ACTION ITEM: In the data that follows, every line containing the word "address" should be returned.

Records from a collection:
- - -

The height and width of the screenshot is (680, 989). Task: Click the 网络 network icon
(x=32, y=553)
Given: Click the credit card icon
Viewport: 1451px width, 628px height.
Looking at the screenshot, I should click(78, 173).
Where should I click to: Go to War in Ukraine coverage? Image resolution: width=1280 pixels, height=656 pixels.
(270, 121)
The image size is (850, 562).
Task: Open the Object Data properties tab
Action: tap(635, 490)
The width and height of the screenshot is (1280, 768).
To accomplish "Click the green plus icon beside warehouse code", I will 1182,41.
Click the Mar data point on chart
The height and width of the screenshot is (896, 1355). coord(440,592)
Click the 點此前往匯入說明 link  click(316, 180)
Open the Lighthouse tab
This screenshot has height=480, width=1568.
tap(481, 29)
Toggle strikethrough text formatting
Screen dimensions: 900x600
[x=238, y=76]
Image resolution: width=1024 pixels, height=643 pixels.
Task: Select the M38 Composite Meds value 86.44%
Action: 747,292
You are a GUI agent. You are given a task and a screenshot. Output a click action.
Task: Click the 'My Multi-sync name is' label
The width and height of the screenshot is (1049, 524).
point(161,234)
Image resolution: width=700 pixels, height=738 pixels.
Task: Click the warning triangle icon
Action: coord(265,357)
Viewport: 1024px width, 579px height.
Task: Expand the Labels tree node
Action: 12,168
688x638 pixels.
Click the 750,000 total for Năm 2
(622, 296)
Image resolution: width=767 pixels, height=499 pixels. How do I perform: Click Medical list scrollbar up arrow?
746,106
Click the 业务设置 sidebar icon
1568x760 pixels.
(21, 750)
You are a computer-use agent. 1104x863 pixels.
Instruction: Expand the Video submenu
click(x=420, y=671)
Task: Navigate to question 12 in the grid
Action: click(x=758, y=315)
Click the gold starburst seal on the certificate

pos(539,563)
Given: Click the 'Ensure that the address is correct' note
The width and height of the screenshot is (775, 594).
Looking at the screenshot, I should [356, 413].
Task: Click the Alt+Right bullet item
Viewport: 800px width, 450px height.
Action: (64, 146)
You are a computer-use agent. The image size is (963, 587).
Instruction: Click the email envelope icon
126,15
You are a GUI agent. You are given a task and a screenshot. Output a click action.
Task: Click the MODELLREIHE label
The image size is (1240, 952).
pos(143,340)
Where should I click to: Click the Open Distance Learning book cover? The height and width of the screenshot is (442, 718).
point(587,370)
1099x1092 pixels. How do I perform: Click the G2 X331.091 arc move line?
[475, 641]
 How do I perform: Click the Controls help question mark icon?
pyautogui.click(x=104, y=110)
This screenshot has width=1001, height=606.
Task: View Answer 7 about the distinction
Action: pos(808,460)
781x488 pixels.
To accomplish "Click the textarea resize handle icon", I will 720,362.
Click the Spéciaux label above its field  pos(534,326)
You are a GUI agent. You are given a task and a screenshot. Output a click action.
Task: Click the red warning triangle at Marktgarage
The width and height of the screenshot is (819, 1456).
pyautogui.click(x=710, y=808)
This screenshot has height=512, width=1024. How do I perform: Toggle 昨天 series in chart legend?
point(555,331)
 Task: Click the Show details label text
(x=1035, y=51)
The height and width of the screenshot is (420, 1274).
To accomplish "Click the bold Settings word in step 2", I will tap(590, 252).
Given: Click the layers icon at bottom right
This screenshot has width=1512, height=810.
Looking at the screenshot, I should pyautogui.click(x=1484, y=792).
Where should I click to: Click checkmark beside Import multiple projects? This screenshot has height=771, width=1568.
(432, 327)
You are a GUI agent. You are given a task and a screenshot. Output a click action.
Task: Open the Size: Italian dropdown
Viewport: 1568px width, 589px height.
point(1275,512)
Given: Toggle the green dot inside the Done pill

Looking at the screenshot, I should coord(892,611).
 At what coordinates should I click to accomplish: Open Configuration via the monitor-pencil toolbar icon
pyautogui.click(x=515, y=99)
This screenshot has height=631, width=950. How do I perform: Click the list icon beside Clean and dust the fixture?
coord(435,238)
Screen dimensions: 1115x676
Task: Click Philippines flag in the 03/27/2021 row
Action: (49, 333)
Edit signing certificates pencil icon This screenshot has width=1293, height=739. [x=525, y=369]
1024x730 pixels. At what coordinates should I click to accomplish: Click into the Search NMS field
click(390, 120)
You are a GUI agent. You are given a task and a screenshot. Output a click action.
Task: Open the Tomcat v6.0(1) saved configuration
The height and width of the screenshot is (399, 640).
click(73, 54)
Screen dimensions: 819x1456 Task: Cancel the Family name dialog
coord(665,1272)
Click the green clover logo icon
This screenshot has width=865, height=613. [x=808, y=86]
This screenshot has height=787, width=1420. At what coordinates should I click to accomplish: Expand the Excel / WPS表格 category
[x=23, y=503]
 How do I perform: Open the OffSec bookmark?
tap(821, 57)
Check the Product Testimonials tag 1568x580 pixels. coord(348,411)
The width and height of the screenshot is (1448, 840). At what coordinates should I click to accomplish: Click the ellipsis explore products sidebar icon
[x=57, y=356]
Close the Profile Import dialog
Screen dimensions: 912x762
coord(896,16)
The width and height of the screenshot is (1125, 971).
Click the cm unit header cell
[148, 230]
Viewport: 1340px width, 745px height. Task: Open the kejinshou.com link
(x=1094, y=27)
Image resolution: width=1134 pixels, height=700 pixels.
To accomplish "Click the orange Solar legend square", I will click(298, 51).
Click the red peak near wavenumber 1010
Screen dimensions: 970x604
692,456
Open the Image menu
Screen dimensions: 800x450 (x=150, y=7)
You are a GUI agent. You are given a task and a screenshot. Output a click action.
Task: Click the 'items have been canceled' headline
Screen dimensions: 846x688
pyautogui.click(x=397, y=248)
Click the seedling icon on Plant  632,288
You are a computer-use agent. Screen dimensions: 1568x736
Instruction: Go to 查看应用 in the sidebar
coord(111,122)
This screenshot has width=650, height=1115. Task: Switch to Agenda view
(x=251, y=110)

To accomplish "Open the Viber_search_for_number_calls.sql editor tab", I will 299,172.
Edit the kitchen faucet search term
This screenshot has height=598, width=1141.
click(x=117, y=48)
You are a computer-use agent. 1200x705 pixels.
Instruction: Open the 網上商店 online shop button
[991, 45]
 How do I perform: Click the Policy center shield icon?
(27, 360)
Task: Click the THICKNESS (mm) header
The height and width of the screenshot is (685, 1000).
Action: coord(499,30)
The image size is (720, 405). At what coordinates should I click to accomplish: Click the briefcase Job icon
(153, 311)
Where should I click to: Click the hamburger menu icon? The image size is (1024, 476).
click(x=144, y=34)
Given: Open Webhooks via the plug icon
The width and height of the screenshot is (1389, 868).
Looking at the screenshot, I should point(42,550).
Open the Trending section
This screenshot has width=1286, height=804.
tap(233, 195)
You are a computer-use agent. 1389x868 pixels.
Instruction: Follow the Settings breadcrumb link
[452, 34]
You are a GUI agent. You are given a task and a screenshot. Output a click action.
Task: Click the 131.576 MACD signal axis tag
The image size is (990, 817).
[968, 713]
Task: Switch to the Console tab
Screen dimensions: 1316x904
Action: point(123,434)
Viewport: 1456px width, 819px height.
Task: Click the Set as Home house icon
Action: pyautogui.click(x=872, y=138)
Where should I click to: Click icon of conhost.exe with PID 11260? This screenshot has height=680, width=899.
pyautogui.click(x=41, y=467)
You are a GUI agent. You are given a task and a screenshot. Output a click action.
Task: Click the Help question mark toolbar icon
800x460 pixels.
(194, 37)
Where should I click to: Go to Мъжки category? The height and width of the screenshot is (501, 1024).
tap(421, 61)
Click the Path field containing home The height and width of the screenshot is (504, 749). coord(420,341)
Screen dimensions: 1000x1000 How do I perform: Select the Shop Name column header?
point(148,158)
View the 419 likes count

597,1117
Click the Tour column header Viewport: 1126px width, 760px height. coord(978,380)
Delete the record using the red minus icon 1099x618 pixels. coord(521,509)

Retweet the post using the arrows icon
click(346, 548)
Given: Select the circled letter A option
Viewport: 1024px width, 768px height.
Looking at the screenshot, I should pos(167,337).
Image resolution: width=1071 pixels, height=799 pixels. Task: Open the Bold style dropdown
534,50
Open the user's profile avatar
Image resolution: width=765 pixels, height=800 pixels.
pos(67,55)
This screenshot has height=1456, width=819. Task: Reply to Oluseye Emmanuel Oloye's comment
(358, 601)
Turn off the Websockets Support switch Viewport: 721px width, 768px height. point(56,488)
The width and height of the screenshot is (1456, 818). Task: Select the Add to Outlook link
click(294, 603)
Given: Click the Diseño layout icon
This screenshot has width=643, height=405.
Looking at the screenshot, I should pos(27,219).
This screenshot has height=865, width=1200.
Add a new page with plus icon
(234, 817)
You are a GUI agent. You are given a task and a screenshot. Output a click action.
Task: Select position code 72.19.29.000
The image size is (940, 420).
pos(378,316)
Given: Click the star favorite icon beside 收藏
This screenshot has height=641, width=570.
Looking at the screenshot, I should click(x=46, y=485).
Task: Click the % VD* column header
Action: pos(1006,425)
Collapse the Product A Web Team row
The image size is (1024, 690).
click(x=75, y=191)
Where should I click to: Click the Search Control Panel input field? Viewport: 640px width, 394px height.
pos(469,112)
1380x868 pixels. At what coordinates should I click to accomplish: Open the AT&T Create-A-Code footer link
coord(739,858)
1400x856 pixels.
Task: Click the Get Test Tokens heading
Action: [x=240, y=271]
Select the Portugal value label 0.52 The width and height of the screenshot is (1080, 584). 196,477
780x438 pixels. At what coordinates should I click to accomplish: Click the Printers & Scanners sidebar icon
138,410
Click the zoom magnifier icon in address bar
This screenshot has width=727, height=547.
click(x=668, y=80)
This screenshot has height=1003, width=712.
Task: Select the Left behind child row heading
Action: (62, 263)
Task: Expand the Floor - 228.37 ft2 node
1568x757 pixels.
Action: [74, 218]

- - -

RESPONSE:
Given: Click the 'Ensure that the address is correct' note
Click the zoom magnifier icon in address bar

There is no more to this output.